Anyone looking for excitement in the final round of the US Open is at the wrong major. They call it the toughest test in golf for a reason. This championship is won by not losing. And if the expectations are any different, blame it on the false expectations created by Torrey Pines. That is where Tiger Woods delivered perhaps the most riveting US Open in the past 10 years.
The lasting images from 2008 at Torrey Pines are Woods holing a 12ft birdie putt on the final hole to force a play-off, Rocco Mediate making the long, downhill birdie putt on the 15th hole to take the lead in the play-off, and Woods making another birdie on the 18th to force extra holes.
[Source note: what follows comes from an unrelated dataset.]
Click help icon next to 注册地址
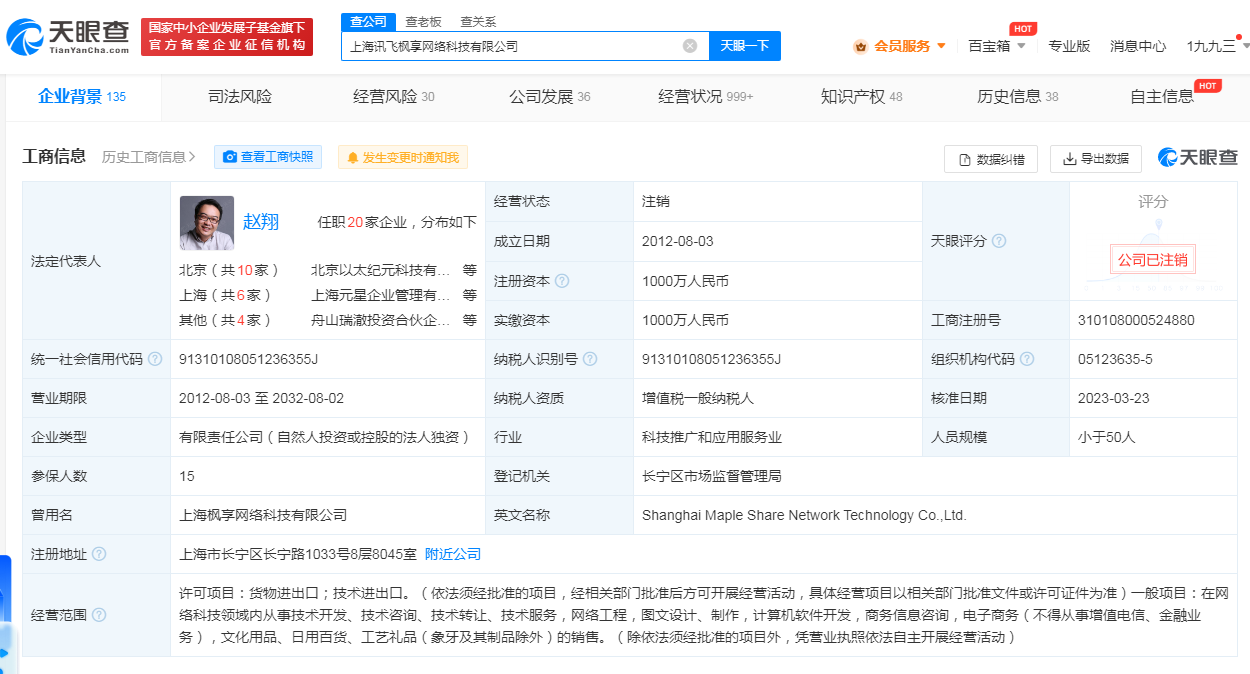This screenshot has width=1250, height=674. (99, 554)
The stage was set for such dramatics on Sunday at Pebble Beach. Graeme McDowell was in front and three of the best players from this generation - Woods, Phil Mickelson and Ernie Els, with a combined 184 victories and 21 majors - were poised to chase him down.
The chase turned into a five-car crash. The top five players on the leaderboard, including Gregory Havret of France, combined to make two birdies on the back nine. One of them came from Els, whose five-iron on the par-3 12th hopped out of the rough and rolled two feet away. The other came from Woods, who blasted out of the bunker fronting the 14th green to inside a foot. Two things stand out about McDowell's victory. He started the final round three shots out of the lead, closed with a three-over 74 and won the championship.
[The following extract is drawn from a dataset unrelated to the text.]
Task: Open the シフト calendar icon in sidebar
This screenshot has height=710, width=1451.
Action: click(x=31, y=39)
"I was surprised," said McDowell, whose 74 was the highest final round by a US Open champion since Andy North shot a 74 at Oakland Hills in 1985. "I didn't think three-over par was going to get the job done today. I really didn't." It was the second year in a row that the US Open champion made only one birdie in the final round. Lucas Glover waited until the 16th hole at Bethpage Black, McDowell hit his at the par-5 fifth.
Augusta National has restored the roars to the Masters with clever hole locations and allow for birdies and eagles. YE Yang's biggest moment at Hazeltine in the PGA Championship last year was chipping in for eagle. The British Open has a little of everything, depending on the links and the wind. The US Open is more about survival. Always has been. Of the final five groups that teed off, Davis Love III was the only player who did not succumb to par. He shot an even-par 71.
The course did not appear any more daunting the previous three days, with some accessible hole locations, although it was the fastest it had played all week. That was the biggest difference. If there was more, Mickelson was not telling. "I'm not really sure," the Masters champion said when asked why Pebble Beach was so tough. "I kind of know, but I would rather not get into it. It just doesn't sound good. I mean, it was just tough. It was a tough day on the golf course."
Woods did not say anything bad about the greens. This time, he blamed himself for three mental mistakes - his club selection off the par-5 sixth that went over the cliff to turn birdie into bogey; his sand wedge down the side of the cliff on the 10th for a bogey; and his club selection and shot on the 12th, another bogey. Woods closed with a 75 and finished three shots behind in a tie for fourth. "The only thing it cost us was a chance to win the US Open," he said.
As for Els? He lost his way along the Pacific coast, twice hitting shots down the side of the hill toward the beach on the 10th hole for double bogey, and the bogeys he made before and after that hole did not help. McDowell, a 30-year-old from Northern Ireland, might have spoken for everyone when he talked about the test the US Open provided on the final day. "No matter how good you play," he said, "good golf got rewarded, and bad golf got punished really badly."